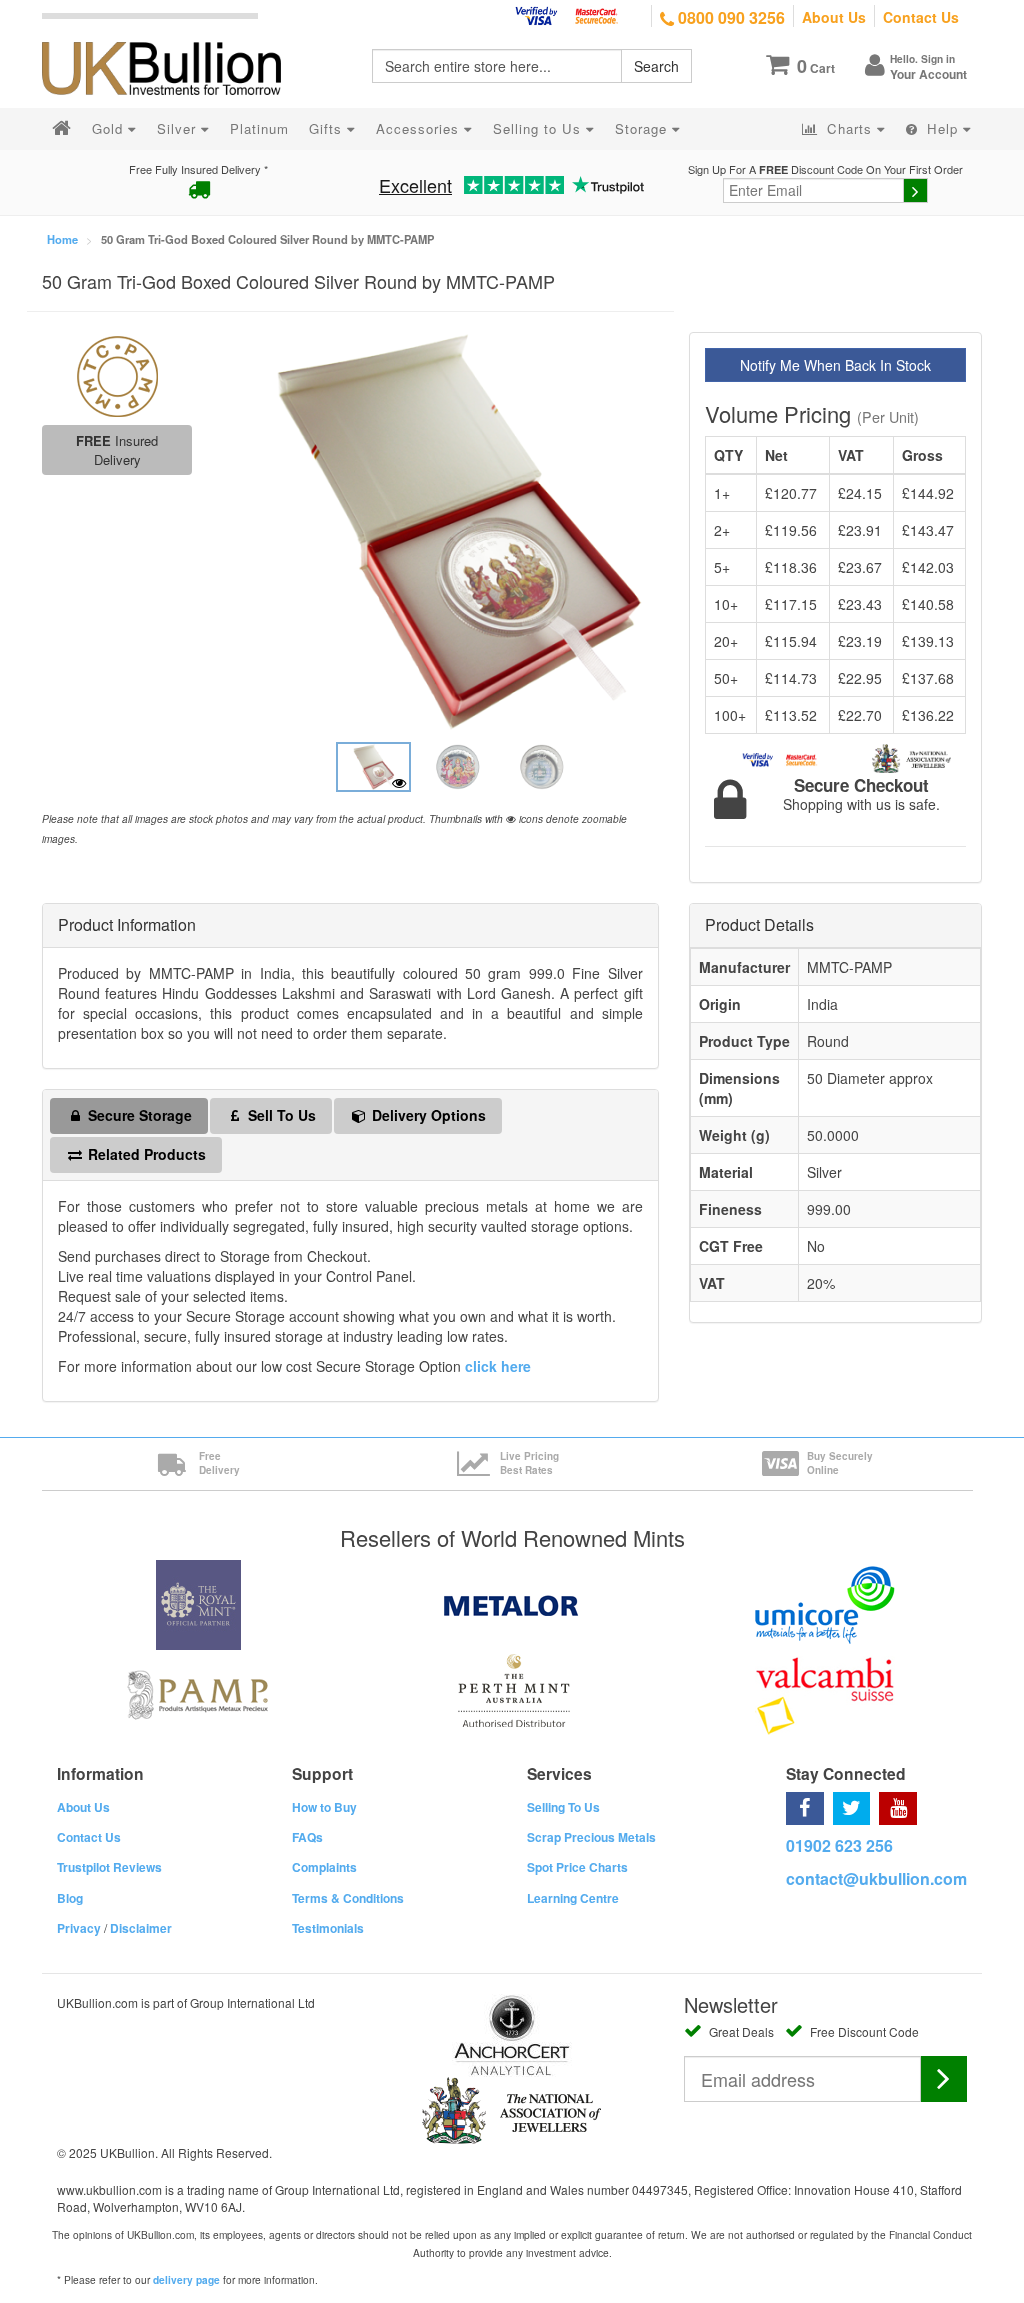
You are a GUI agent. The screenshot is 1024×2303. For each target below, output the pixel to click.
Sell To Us (280, 1115)
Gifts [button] (328, 128)
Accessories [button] (420, 128)
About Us (834, 17)
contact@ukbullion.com (876, 1878)
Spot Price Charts (577, 1867)
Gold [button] (110, 128)
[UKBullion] (174, 36)
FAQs (307, 1837)
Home (62, 239)
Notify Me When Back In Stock (835, 365)
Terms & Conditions (348, 1898)
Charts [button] (849, 128)
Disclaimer (141, 1928)
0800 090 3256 (729, 17)
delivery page (186, 2280)
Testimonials (328, 1928)
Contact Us (921, 17)
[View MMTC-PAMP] (117, 374)
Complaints (324, 1867)
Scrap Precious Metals (591, 1837)
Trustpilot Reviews (109, 1867)
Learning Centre (573, 1898)
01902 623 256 (839, 1845)
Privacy (79, 1928)
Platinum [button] (259, 128)
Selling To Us (563, 1807)
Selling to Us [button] (539, 128)
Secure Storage (138, 1115)
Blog (70, 1898)
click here (498, 1366)
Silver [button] (179, 128)
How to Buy (324, 1807)
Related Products (145, 1154)
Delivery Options (427, 1115)
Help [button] (942, 128)
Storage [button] (643, 128)
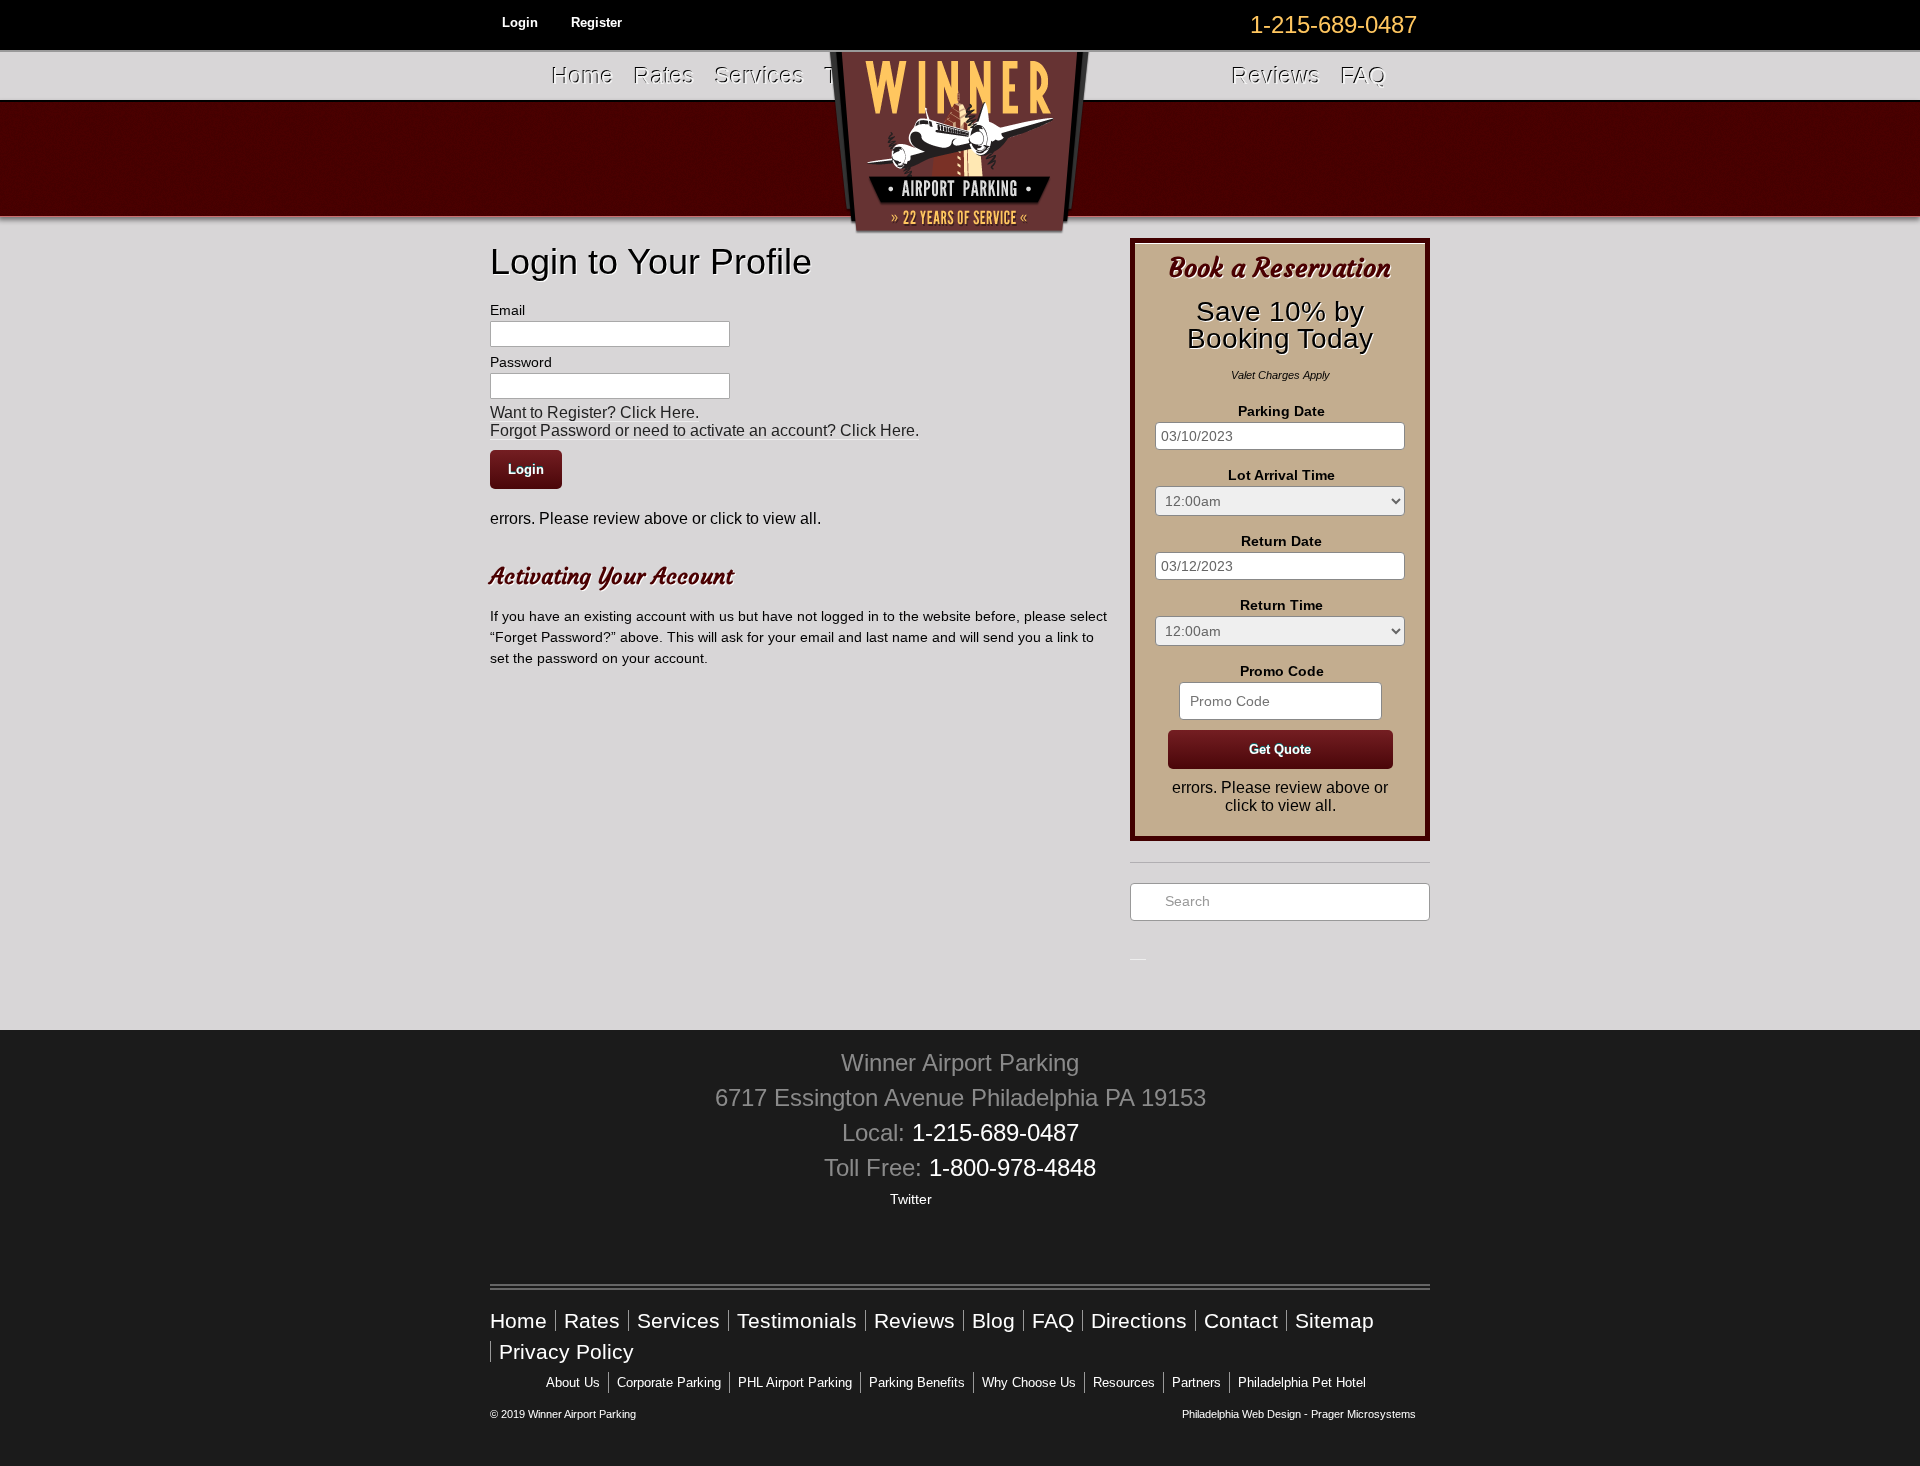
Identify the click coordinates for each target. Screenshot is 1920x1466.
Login (520, 22)
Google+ (958, 1212)
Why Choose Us (1029, 1382)
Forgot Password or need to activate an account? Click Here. (704, 430)
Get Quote (1280, 749)
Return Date (1281, 541)
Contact (1241, 1320)
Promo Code (1282, 671)
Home (583, 76)
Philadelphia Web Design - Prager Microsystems (1299, 1414)
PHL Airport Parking (795, 1382)
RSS (1052, 1212)
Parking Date (1281, 411)
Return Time (1281, 605)
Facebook (864, 1212)
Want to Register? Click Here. (594, 412)
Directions (1139, 1320)
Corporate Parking (669, 1382)
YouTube (1005, 1212)
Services (760, 76)
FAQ (1364, 76)
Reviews (1276, 76)
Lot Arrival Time (1281, 475)
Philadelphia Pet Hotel (1302, 1382)
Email (507, 310)
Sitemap (1334, 1320)
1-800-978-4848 (1012, 1167)
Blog (993, 1320)
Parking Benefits (917, 1382)
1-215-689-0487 (995, 1132)
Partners (1196, 1382)
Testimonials (797, 1320)
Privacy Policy (566, 1351)
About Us (573, 1382)
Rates (664, 76)
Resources (1124, 1382)
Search (1187, 901)
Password (521, 362)
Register (596, 22)
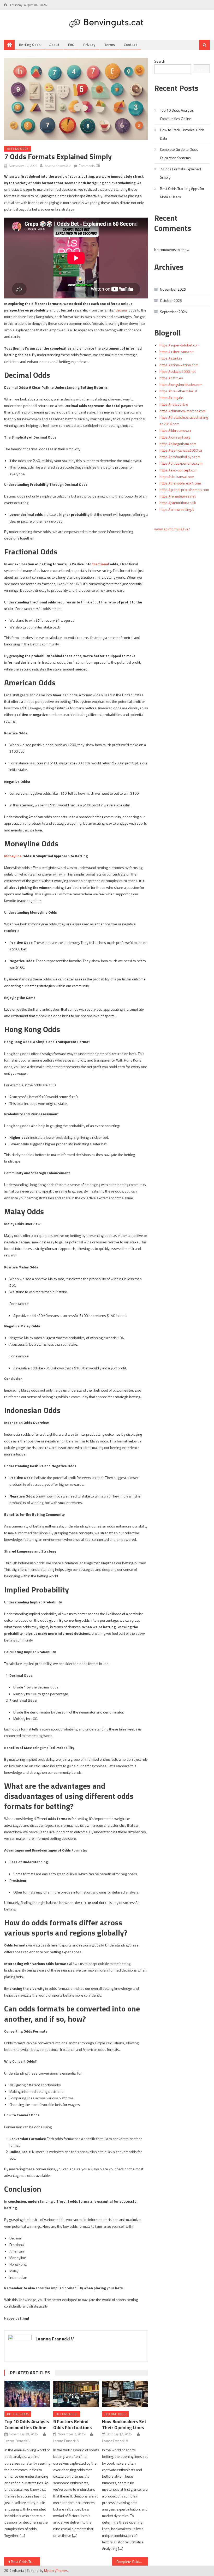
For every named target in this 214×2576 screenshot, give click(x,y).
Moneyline (13, 856)
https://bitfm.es (171, 378)
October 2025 (171, 300)
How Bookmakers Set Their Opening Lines (124, 2424)
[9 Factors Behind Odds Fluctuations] (76, 2394)
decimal (122, 310)
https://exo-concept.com (178, 470)
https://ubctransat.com (176, 476)
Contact (130, 44)
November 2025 (173, 289)
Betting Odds (29, 44)
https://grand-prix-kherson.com (184, 489)
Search (159, 61)
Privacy (89, 44)
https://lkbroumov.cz (175, 430)
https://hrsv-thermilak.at (178, 391)
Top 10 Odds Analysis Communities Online (26, 2424)
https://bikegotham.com (177, 443)
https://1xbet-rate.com (176, 351)
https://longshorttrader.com (180, 384)
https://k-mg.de (171, 397)
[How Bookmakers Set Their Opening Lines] (125, 2394)
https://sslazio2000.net (177, 371)
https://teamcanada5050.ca (180, 450)
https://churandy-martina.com (182, 411)
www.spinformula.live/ (172, 529)
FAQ (71, 44)
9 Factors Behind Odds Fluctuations (72, 2424)
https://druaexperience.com (181, 463)
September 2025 (173, 311)
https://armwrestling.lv (176, 509)
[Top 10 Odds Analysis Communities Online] (27, 2394)
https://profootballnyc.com (179, 456)
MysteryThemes (56, 2570)
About (54, 44)
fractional (100, 564)
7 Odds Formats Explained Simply (180, 173)
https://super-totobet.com (179, 345)
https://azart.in (170, 358)
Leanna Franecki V (57, 165)
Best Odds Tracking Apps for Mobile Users (25, 2561)
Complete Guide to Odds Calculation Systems (132, 2561)
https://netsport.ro (173, 404)
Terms (109, 44)
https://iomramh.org (174, 437)
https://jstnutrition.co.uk (177, 502)
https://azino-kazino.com (178, 365)
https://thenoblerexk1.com (180, 483)
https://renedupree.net (177, 496)
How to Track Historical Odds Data (182, 134)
........
Would you report every line of the entries above containing the word "Online"?

Top 10 Odds Analysis Communities Online (26, 2424)
[Top 10 Odds Analysis Communities Online] (27, 2394)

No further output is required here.